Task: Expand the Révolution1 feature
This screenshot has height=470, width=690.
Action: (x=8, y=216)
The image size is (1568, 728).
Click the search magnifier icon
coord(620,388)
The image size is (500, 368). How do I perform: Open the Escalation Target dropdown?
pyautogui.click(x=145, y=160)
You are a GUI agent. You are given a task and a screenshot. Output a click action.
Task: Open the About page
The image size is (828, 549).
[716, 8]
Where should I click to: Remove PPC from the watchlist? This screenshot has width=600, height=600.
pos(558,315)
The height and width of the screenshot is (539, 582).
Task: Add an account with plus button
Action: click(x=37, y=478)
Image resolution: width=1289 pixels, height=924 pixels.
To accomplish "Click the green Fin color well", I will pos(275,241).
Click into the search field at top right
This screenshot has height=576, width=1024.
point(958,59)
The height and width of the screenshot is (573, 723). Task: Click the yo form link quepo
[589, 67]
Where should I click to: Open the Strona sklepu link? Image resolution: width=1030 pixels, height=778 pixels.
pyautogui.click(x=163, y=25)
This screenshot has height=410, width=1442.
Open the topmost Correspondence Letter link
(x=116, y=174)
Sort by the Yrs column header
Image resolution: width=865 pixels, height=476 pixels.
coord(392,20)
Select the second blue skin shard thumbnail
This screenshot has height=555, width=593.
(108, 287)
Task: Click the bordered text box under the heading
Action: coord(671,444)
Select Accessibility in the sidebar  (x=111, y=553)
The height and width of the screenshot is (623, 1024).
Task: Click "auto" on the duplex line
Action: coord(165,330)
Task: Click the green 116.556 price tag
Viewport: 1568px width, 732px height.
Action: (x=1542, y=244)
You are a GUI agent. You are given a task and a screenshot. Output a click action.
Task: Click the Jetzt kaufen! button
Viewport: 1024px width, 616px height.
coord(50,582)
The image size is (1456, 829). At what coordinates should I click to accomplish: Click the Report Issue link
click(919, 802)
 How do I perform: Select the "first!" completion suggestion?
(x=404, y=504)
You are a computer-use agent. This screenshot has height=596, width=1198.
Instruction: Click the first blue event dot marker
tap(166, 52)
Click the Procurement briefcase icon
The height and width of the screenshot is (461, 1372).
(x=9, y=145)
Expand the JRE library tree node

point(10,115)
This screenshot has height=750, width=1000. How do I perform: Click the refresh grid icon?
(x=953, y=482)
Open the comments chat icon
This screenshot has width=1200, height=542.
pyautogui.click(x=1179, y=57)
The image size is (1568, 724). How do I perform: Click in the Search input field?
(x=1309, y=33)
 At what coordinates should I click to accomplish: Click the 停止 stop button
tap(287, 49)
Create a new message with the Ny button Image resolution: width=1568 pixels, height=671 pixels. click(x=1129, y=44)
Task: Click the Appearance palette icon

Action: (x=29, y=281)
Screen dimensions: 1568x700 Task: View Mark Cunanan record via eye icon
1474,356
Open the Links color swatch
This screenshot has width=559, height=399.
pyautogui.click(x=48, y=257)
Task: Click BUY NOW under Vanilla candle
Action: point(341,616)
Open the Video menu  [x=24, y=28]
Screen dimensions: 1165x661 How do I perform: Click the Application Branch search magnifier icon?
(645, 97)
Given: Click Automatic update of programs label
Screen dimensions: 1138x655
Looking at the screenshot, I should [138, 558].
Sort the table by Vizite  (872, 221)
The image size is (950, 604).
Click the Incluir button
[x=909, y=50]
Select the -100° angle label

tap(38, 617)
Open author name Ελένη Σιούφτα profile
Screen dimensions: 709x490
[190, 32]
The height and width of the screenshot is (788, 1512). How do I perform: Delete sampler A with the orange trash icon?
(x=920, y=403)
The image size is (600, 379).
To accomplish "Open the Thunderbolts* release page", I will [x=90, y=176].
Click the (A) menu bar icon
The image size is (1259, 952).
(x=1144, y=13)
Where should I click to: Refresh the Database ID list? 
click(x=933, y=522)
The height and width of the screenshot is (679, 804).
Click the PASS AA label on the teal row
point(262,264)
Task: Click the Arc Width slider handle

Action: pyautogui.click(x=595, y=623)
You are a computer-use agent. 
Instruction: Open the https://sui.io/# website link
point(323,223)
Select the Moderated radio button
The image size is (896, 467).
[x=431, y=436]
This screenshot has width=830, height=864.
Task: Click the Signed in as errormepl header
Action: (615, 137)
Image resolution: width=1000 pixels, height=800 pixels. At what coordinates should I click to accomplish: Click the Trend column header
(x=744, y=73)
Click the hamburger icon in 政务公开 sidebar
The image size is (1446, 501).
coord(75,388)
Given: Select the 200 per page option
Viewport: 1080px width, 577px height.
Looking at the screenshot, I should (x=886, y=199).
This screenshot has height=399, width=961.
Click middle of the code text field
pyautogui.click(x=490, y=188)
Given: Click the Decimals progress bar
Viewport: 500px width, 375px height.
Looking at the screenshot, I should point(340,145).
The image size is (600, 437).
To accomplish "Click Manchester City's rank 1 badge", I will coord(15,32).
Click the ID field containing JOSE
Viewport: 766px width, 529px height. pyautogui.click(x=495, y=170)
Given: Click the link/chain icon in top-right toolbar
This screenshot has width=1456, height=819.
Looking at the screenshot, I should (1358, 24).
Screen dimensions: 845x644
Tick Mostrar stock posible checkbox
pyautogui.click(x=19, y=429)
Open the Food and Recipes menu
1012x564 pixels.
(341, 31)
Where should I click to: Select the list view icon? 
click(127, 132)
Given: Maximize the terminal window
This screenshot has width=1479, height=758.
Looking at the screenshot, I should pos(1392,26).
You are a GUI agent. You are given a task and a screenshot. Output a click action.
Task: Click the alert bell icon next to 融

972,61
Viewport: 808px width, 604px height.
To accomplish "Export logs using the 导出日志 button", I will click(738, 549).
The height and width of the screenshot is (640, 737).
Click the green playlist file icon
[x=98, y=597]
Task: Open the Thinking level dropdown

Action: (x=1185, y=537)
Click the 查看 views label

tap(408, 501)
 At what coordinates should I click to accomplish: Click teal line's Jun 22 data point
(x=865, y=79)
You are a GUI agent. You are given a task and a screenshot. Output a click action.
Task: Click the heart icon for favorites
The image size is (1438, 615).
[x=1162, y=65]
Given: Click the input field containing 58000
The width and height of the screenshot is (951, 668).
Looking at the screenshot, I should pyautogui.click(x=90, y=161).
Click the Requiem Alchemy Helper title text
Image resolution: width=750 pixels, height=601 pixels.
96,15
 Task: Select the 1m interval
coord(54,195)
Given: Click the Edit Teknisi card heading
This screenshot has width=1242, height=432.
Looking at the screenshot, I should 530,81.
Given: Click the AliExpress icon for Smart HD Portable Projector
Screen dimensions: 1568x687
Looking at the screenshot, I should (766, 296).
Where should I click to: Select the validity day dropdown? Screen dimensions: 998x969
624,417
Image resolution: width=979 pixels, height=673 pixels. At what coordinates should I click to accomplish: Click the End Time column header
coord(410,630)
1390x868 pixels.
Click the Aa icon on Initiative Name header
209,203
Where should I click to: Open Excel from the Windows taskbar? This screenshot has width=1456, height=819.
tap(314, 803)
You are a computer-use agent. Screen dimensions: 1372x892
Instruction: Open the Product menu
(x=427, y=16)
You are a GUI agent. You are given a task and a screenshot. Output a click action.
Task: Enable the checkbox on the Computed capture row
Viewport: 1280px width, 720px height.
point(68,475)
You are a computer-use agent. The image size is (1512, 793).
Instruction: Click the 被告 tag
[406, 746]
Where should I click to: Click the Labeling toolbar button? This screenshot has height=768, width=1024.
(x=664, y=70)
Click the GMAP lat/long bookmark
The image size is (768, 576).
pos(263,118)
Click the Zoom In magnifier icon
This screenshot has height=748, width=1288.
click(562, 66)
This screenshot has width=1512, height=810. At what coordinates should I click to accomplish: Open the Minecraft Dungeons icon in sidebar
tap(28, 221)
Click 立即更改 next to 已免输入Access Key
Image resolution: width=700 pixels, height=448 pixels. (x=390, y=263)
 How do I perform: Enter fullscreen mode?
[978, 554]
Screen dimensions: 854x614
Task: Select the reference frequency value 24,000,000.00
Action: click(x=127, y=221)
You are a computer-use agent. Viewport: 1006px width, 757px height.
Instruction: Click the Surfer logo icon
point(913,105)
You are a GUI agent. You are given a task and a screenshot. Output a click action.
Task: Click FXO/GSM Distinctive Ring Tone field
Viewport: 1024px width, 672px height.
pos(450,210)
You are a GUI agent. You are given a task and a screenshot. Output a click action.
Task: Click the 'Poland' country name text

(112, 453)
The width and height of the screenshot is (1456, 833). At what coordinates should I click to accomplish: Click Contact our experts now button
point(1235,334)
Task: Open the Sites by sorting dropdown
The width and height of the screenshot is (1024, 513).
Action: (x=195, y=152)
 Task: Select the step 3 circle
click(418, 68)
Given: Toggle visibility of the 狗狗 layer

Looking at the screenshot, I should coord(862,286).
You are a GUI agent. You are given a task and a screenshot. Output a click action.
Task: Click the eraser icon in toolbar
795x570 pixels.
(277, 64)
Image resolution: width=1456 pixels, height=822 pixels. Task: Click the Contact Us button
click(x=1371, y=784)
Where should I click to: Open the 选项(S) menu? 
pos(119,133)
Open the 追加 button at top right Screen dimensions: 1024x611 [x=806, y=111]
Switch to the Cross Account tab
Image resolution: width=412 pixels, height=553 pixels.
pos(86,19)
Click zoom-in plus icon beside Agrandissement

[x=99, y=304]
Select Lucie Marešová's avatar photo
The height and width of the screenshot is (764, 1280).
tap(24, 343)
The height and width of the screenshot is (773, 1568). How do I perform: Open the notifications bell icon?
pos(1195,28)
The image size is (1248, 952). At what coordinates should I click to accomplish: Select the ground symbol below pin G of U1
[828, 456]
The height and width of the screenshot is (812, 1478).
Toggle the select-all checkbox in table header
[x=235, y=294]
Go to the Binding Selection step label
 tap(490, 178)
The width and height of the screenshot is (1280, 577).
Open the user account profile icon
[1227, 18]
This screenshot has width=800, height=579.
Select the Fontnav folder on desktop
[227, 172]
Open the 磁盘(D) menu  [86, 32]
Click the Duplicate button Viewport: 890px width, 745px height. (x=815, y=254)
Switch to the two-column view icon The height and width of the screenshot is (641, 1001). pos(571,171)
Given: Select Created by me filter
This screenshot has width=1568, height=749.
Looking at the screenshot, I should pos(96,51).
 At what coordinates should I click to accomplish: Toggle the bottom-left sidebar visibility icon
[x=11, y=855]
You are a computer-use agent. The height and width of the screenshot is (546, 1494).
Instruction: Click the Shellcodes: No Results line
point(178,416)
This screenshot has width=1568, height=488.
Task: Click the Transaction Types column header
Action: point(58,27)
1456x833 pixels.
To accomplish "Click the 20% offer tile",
┄┄┄┄┄┄
• **WORK TO COMPLETE**
Give the lines of the data above as a numbered list, starting at the first line and ending at the line that contains "coord(392,20)", with any blank lines left out.

• **WRITTEN ANSWER**
1. Task: Expand the Révolution1 feature
2. This screenshot has height=470, width=690.
3. Action: (x=8, y=216)
4. The image size is (1568, 728).
5. Click the search magnifier icon
6. coord(620,388)
7. The image size is (500, 368). How do I perform: Open the Escalation Target dropdown?
8. pyautogui.click(x=145, y=160)
9. You are a GUI agent. You are given a task and a screenshot. Output a click action.
10. Task: Open the About page
11. The image size is (828, 549).
12. [716, 8]
13. Where should I click to: Remove PPC from the watchlist? This screenshot has width=600, height=600.
14. pos(558,315)
15. The height and width of the screenshot is (539, 582).
16. Task: Add an account with plus button
17. Action: click(x=37, y=478)
18. Image resolution: width=1289 pixels, height=924 pixels.
19. To accomplish "Click the green Fin color well", I will pos(275,241).
20. Click into the search field at top right
21. This screenshot has height=576, width=1024.
22. point(958,59)
23. The height and width of the screenshot is (573, 723). Task: Click the yo form link quepo
24. [589, 67]
25. Where should I click to: Open the Strona sklepu link? Image resolution: width=1030 pixels, height=778 pixels.
26. pyautogui.click(x=163, y=25)
27. This screenshot has height=410, width=1442.
28. Open the topmost Correspondence Letter link
29. (x=116, y=174)
30. Sort by the Yrs column header
31. Image resolution: width=865 pixels, height=476 pixels.
32. coord(392,20)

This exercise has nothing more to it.